Tiago Pinto è tornato a Roma dopo aver trascorso tutta la giornata di venerdì a Milano ma il dirigente giallorosso, Piero Ausilio e Alessandro Lucci rimarranno in contatto fino a lunedì nel caso dovesse riaprirsi qualche spiraglio. La differenza tra l’ingaggio lordo di Sanchez e quello di Dzeko è il nodo cruciale di questa situazione che, altrimenti, avrebbe già preso un'altra piega perché l'allenatore della Roma il numero 9 non è più un giocatore a sua disposizione.
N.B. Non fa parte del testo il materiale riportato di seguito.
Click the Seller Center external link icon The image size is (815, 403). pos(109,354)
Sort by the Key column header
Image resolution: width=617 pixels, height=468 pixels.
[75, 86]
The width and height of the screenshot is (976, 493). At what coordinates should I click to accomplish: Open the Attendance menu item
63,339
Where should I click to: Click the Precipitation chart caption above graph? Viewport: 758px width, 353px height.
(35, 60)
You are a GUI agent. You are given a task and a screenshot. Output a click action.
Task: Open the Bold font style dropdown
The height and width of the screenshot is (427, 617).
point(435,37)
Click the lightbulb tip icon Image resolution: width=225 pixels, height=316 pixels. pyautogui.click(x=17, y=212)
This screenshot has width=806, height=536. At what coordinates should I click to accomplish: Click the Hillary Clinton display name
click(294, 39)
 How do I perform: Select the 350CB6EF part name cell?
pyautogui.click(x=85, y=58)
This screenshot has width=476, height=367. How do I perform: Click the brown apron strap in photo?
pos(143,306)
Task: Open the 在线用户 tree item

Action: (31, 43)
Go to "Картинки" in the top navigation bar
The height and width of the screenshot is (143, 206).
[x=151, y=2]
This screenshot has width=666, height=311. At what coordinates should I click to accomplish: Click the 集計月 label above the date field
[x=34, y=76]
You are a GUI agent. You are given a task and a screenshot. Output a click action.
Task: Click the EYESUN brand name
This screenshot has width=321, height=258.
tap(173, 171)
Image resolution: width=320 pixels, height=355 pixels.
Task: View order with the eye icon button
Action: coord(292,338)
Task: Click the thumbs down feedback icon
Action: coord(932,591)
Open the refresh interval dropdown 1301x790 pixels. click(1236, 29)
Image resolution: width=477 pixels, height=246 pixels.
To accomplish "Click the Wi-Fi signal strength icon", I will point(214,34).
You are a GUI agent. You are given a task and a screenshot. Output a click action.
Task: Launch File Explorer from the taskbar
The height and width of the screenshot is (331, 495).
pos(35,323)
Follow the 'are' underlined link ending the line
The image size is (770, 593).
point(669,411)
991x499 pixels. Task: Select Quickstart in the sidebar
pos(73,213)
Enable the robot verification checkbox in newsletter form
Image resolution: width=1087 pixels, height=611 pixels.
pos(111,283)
L'attaccante giallorosso resta in attesa e si allena nel campo attiguo a quello della squadra, con i preparatori Flammini o Ferrari. L'agente del bosniaco ha il difficile compito di trovare una soluzione ad una situazione molto complessa in pochissimo tempo ma l’unica via d’uscita sembra la cessione. Paulo Fonseca non considera più Dzeko un calciatore a sua disposizione e, secondo quanto trapela, il centravanti non giocherà più un minuto fino a fine anno. Nonostante a SkySport 24 riportino di un lavoro diplomatico all'interno della società giallorossa, l'unica soluzione sembra essere la cessione di Edin Dzeko. Mancano ancora pochissime ore per la chiusura della sessione di gennaio e qualcosa potrebbe cambiare ma se l'ex Manchester City dovesse restare a Trigoria, la Roma si ritroverebbe a dover far fronte ad un bel problema per i prossimi sei mesi.